→ **Goal**
Rewrite the stretch of lines from the one containing "The width and height of the screenshot is (245, 325)." through the one containing "Action: point(48,125)" as a JSON list of strings, one string per line, skipping blank lines. Leave the pictures out of your answer.

→ **Records to process**

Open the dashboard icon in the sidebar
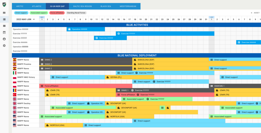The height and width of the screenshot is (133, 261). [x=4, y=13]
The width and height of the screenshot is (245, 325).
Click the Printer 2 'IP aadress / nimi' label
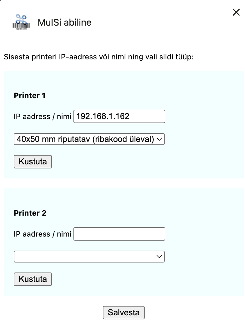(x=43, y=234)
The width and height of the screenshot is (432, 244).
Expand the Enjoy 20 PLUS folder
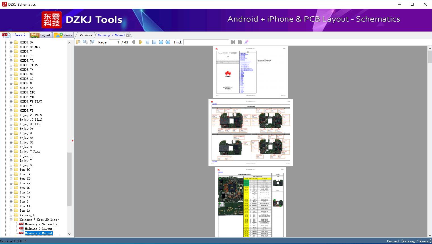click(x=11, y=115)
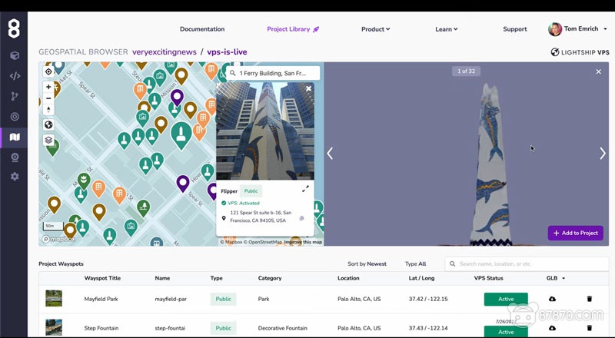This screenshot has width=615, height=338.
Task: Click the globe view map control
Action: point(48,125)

--

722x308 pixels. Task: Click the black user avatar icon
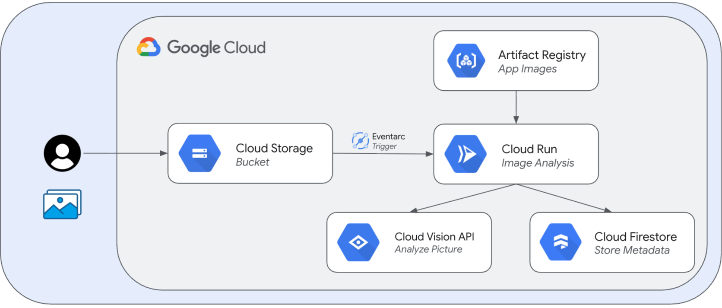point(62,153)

→ **Worked solution**
[
  "The width and height of the screenshot is (245, 325).",
  "Click the Printer 2 'IP aadress / nimi' label",
  "(x=43, y=234)",
  "The width and height of the screenshot is (432, 244).",
  "Expand the Enjoy 20 PLUS folder",
  "click(x=11, y=115)",
  "This screenshot has width=615, height=338.",
  "Task: Click the globe view map control",
  "Action: point(48,125)"
]